But the inescapable conclusion at the close of the group’s two-day meeting was that the three-time Tour de France winner would be a reluctant president — and, as he repeatedly stressed, a temporary one. And further, a credible future for the sport relies on rider involvement in the anti-doping fight.
According to another member of the group, the former rider and journalist Paul Kimmage, the number one priority of CCN, after two days of talks, is to force Pat McQuaid and Hein Verbruggen, respectively president and honorary president of the UCI, to stand down.
“Nothing is going to happen until Verbruggen and McQuaid are removed: that’s number one on the list of things that need to be done to move forward,” said Kimmage. “We’re going to do whatever we can to keep that on the agenda.”
Kimmage joked that he had volunteered to stand for the presidency instead of LeMond, “but they wouldn’t let me.”
In the game of pass-the-presidency, LeMond then suggested that Michael Ashenden, the anti-doping expert and another member of the group, would be a more suitable candidate, before Jaimie Fuller, the CCN founder, said that LeMond had been “cornered” by his new colleagues.
LeMond explained: “I was asked by this group here, if we were successful, until we found a full-time president, would I be willing to step in as interim president? I think Ashenden is very qualified, but I will do whatever I can to help change the sport.
“I’m definitely not pushing myself. Ultimately it’s about finding a really great leader for the UCI, somebody beyond reproach, but if there’s nobody else willing to do it [then] I would love to be part of the process of change and if that’s in the form of serving as interim president, then yes.”
It was fitting, then, that LeMond sat in the middle of the table at the post-summit press conference on Monday, alongside Fuller, the Skins owner who is also providing the group’s financial backing (though LeMond pointed out he paid his own airfare).

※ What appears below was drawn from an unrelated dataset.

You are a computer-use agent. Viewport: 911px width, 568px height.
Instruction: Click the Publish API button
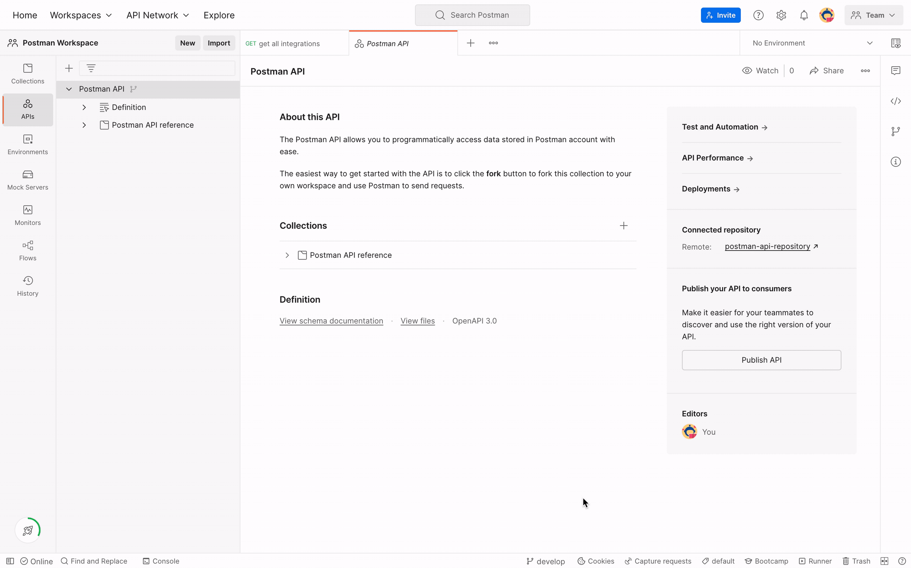761,360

To LeMond’s left, in a packed hotel room in west London, sat Kimmage, and alongside him the University of Texas academic and author of “Testosterone Dreams,” John Hoberman, and Emma O’Reilly, Lance Armstrong’s former soigneur, whose testimony helped to expose the U.S. Postal Service doping conspiracy. To LeMond’s right were Ashenden, the former rider and Cofidis director Eric Boyer, Joerg Jaksche, the rider-turned-informer, and Christophe Bassons, the ex-Festina professional who became an anti-doping figurehead after his confrontations with Armstrong during the 1999 Tour de France.
It was Ashenden who elaborated on the group’s objectives, beyond the removal of McQuaid and Verbruggen. He was unambiguous on the need, “in the medium term,” for truth and reconciliation, allowing riders to come forward and tell all. In the long-term, he said a single, fully independent drug-testing agency is “a prerequisite.”

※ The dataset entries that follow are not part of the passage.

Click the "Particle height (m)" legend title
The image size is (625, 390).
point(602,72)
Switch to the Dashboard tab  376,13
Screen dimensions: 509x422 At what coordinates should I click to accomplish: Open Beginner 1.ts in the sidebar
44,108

More immediately, “We are seeking assistance from the riders to put into place for next year a system that will guarantee that the winner of a grand tour has not blood-doped, ” said Ashenden. “It’s a short-term, intensive approach that will restore public confidence in the riders and the race outcomes. It is for the riders, but it is very much by the riders.”
And, he added, the ambitious aim is to implement this system for the 2013 season.
With a view to gaining the riders’ cooperation and collaboration, the group met on Monday morning with Gianni Bugno, head of the riders’ association. But Ashenden was reluctant to outline the finer points of the program until the riders have had a chance to study his proposed system and respond.
There were no current riders present at the summit, despite efforts by Fuller. He approached “north of 10” current professionals but each, he claimed, was afraid of the possible consequences. “The vast majority were intimidated about what could happen to them if they stuck their heads above the parapet and were critical of the UCI,” said Fuller.
Outspoken anti-doping advocate David Millar, who served a ban for EPO use in the early 2000s, told VeloNews Monday night that he had not been contacted by CCN organizers. Millar’s Garmin-Sharp team boss Jonathan Vaughters attended the summit as a representative of the AIGCP teams’ association. The Scot has been an outspoken critic of UCI leadership and was mentioned in a press conference at the road world championships in September as a possible successor to McQuaid.
“Change has got to come from the inside,” said Millar.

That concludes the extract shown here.